#### [Your objective]
The lines from the one containing "Given: Expand the plus icon for product 2" through the last line below, both ends included, must be reproduced exactly, with no pictures.

#### Dataset records

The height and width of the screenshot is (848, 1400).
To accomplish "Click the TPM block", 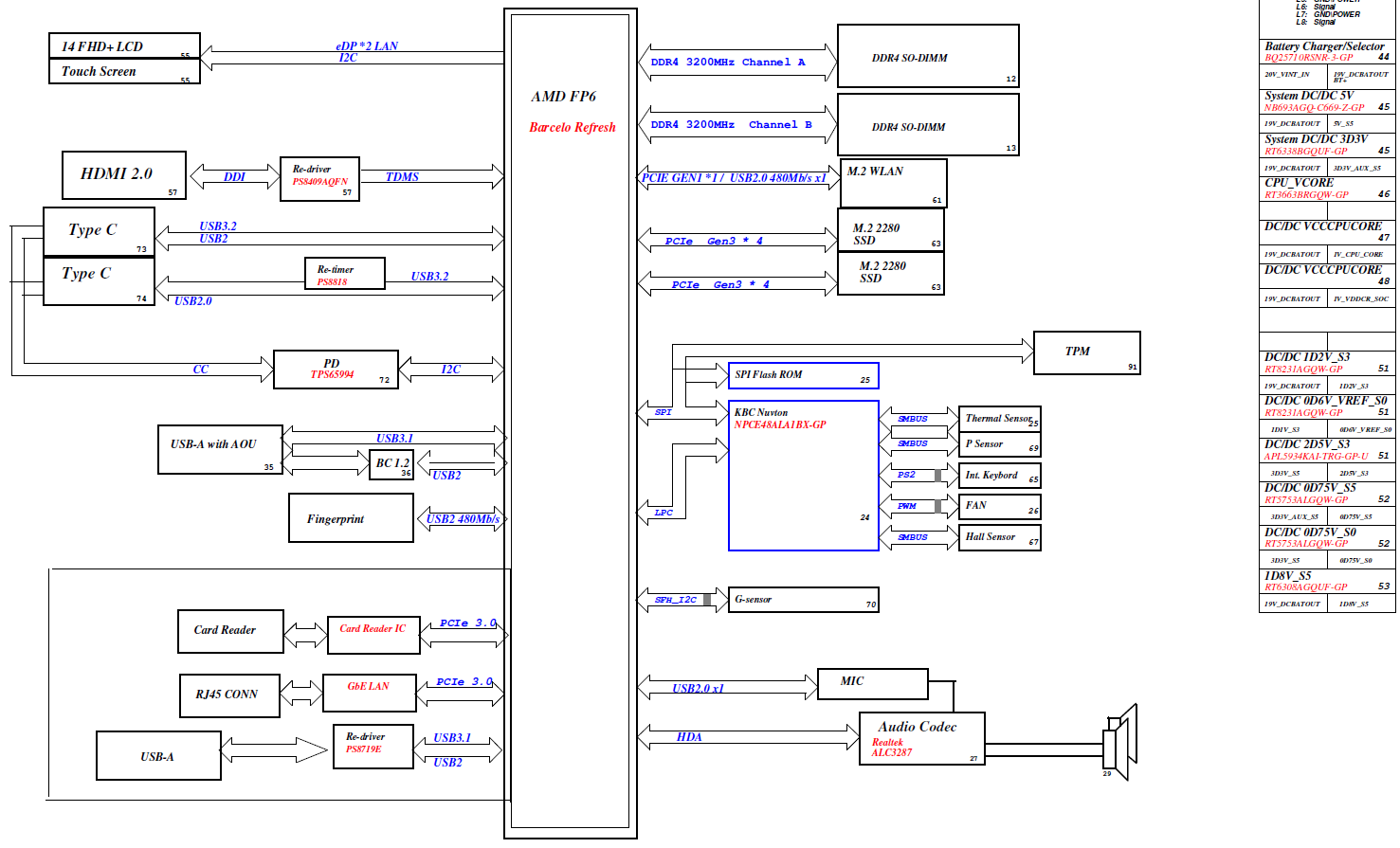I will coord(1086,352).
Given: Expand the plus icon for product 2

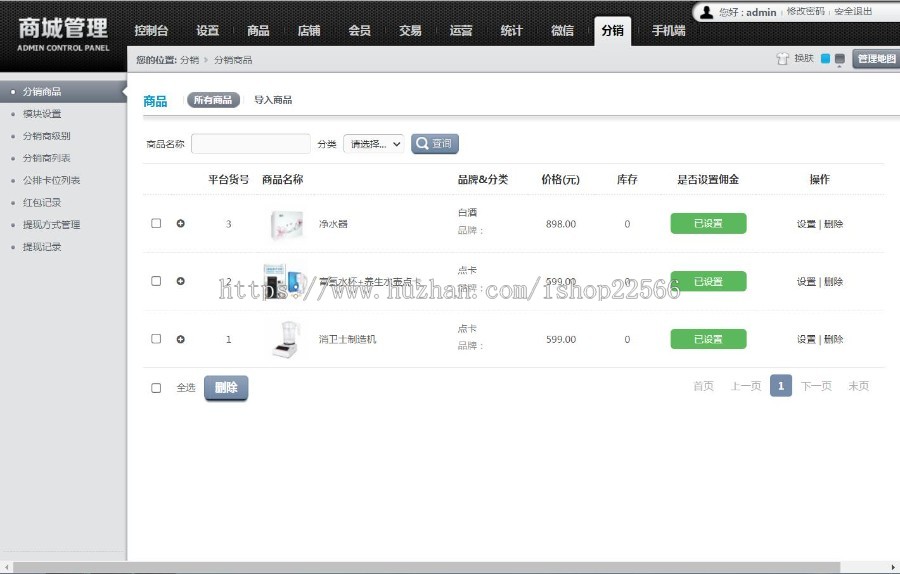Looking at the screenshot, I should pyautogui.click(x=181, y=281).
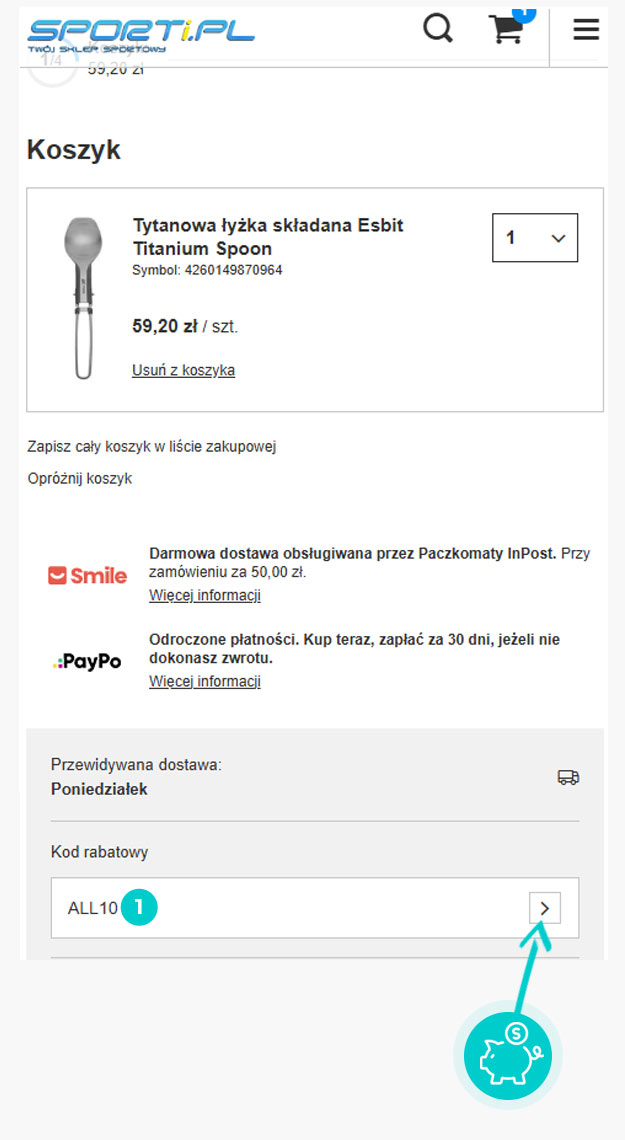
Task: Open Więcej informacji under PayPo
Action: (x=204, y=680)
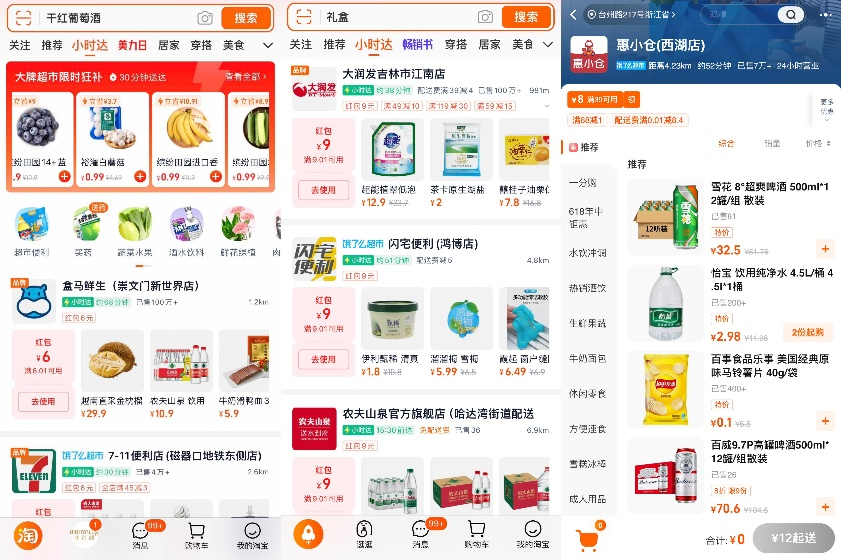Add the banana item with its plus icon
Screen dimensions: 841x560
coord(216,176)
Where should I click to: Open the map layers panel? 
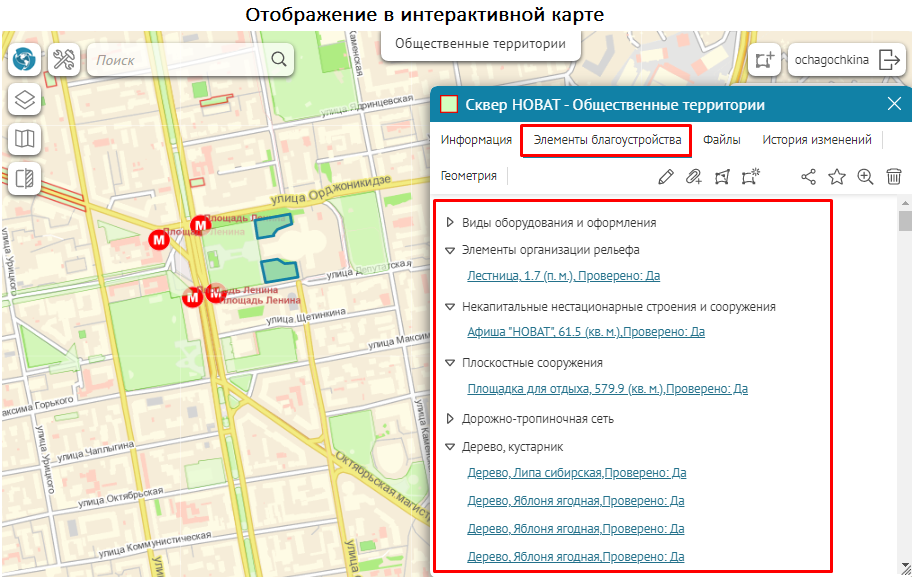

########

#### [Finished exercise]
Given: Expand the plus icon for product 2

Looking at the screenshot, I should pyautogui.click(x=181, y=281).
Task: Open Więcej informacji under PayPo
Action: (x=204, y=680)
Add the banana item with its plus icon
Screen dimensions: 841x560
coord(216,176)
Where should I click to: Open the map layers panel? 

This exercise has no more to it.